This post is sponsored by Lodge and their amazing skillets! Huzzah! All opinions and recipes are my own, so enjoy!
For a little backstory, I went to a restaurant here in San Antonio awhile back called Mamacitas. I had never been there before even though I lived like maybe a mile away from it for yeeeeeeeeears.
Anyway. When we sat down, we were immediately served a big basket of chips, cups of salsa, and this green sauce that was so delicious I barely have words to describe it.
I tried my hardest via Snapchat, but all that came out of my mouth was some weird sounds in between the crunching of the chips I kept shoveling into my face with that sauce on it.
It was heavenly. I knew right off the bat that it had to be some sort of mythical concoction of avocado, crema, and red onion. Beyond that, I was just guessing. But I think I have mastered that sauce and I am giddy with glee cause zomg zomg ZOMG.
So this is definitely not your typical pasta salad. I loaded it up with bacon because it’s bacon month and bacon month clearly calls for bacon, duh.
But the sauce. That is where it’s at. And of course, the fact that I sauteed the corn and zucchini in the bacon grease like the crazy person I am. FLAVOR!
And hello there, favorite Lodge carbon steel skillet that I gushed about over here earlier. Oh how I love thee. LOOK AT THAT BACON COOKING THERE. It’s amazing. You best read all about it, and then go get it, cause you are missing something amazing from your kitchen arsenal if you don’t have this bad boy in your cabinet.

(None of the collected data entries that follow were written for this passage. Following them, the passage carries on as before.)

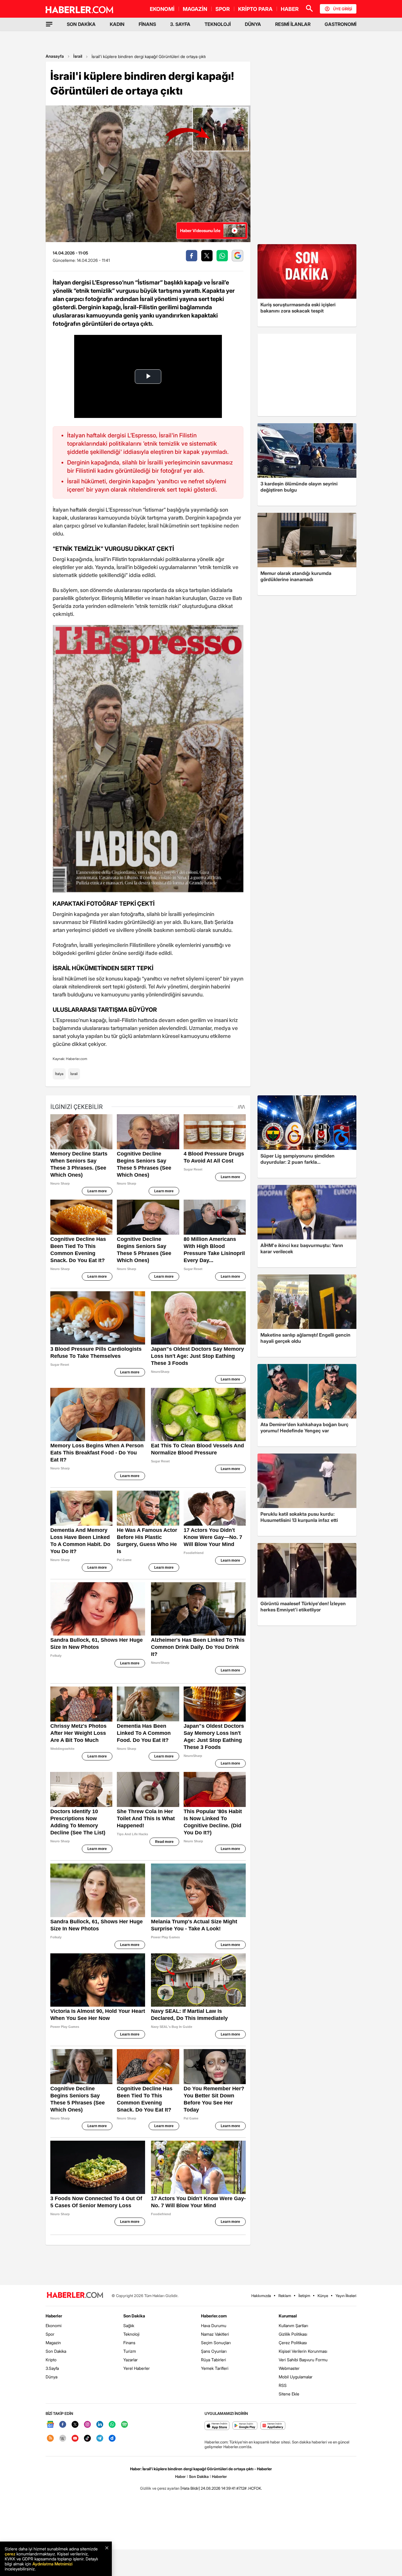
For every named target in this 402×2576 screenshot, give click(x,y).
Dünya (51, 2376)
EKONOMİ (162, 9)
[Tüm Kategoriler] (49, 24)
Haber (180, 2476)
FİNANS (147, 24)
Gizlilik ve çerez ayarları (160, 2488)
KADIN (117, 24)
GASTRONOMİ (340, 24)
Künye (323, 2295)
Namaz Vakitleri (215, 2334)
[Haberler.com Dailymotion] (112, 2438)
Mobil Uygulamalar (296, 2376)
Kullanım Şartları (293, 2325)
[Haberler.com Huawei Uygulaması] (272, 2426)
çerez (10, 2553)
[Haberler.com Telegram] (99, 2438)
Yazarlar (130, 2359)
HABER (290, 9)
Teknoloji (131, 2334)
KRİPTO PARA (255, 9)
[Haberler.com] (75, 2295)
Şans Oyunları (214, 2351)
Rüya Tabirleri (213, 2359)
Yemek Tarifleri (214, 2368)
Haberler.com (214, 2315)
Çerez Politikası (293, 2342)
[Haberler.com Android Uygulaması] (245, 2426)
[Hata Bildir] (190, 2488)
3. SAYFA (180, 24)
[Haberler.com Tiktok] (87, 2438)
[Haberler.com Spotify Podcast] (124, 2425)
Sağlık (128, 2325)
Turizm (129, 2351)
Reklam (284, 2295)
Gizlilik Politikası (293, 2334)
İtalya (59, 1074)
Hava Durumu (213, 2325)
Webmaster (289, 2368)
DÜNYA (253, 24)
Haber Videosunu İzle (200, 230)
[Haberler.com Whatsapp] (112, 2425)
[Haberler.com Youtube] (75, 2438)
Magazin (53, 2342)
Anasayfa (55, 56)
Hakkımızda (261, 2295)
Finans (129, 2342)
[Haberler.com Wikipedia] (62, 2438)
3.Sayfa (52, 2368)
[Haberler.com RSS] (50, 2438)
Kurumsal (288, 2315)
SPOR (222, 9)
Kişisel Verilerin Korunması (303, 2351)
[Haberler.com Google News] (50, 2425)
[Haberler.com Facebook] (62, 2425)
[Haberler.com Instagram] (87, 2425)
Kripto (51, 2359)
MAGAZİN (195, 9)
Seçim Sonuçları (216, 2342)
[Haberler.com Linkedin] (99, 2425)
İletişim (304, 2295)
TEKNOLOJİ (218, 24)
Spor (50, 2334)
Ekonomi (54, 2325)
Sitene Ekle (289, 2393)
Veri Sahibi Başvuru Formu (303, 2359)
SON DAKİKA (81, 24)
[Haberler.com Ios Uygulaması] (217, 2426)
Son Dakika (56, 2351)
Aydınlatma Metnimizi (52, 2563)
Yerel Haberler (136, 2368)
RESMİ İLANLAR (292, 24)
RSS (283, 2385)
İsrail (77, 56)
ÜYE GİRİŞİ (342, 8)
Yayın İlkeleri (345, 2295)
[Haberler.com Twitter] (75, 2425)
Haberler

Now how about we check out today’s delicious dishes from my Bacon Month posse! HELLS YES.
|| Bacon & Egg Puffs from It Is A Keeper
|| Bacon Scalloped Potatoes from Kleinworth & Co.
|| Savory Oatmeal with Bacon, Spinach and Blistered Tomatoes from Cooking in Stilettos
|| Beer Bacon and Cheese Dip Recipe from Bread Booze Bacon
|| Sriracha Bacon Lobster Rolls from Nomageddon
|| Sticky Bacon and Salmon Kebabs from Hey Grill, Hey
|| Cheddar Bacon Ranch Pull-Apart Rolls from Love Bakes Good Cakes
|| Bacon Pasta Salad with Avocado Crema Sauce from A Simple Pantry
|| Peanut Butter, Banana & Bacon Muffins from Forking Up
Now go forth and make bacon pasta salad!
- 16 oz Orecchiette Pasta
- ½ lb Bacon
- 1 C Sweet Corn
- 1 C Zucchini, chopped
- 3 Garlic Cloves, minced
- 1 Avocado
- ⅔ C Mexican Crema
- ¼ C Red Onion, sliced
- Kosher Salt, to taste
- Cracked Pepper, to taste
- 3 Plum Tomatoes, sliced
- ¾ C Queso Fresco
- Cilantro, to garnish
- Mexican Oregano, to garnish
- Bring a large pot of water to a rolling boil over high heat. Follow the package instructions to cook the orecchiette pasta, drain, and set aside in a large bowl.
- In a large skillet over medium heat, add the bacon and cook until crispy, around 5 minutes. Set on paper towels to drain excess grease. Remove all but a couple tablespoons of bacon fat from the pan and return to medium heat. Add the corn, zucchini, and garlic and cook until just tender, around 5 minutes.
- While everything is cooking, add the avocado, crema, and red onion to a blender and blend until smooth. Season with salt and pepper, then add it to the pasta and stir to combine. Gently mix in the vegetables, then crumble the bacon and stir it into the pasta. Mix in the queso fresco and garnish with cilantro and oregano. Serve immediately.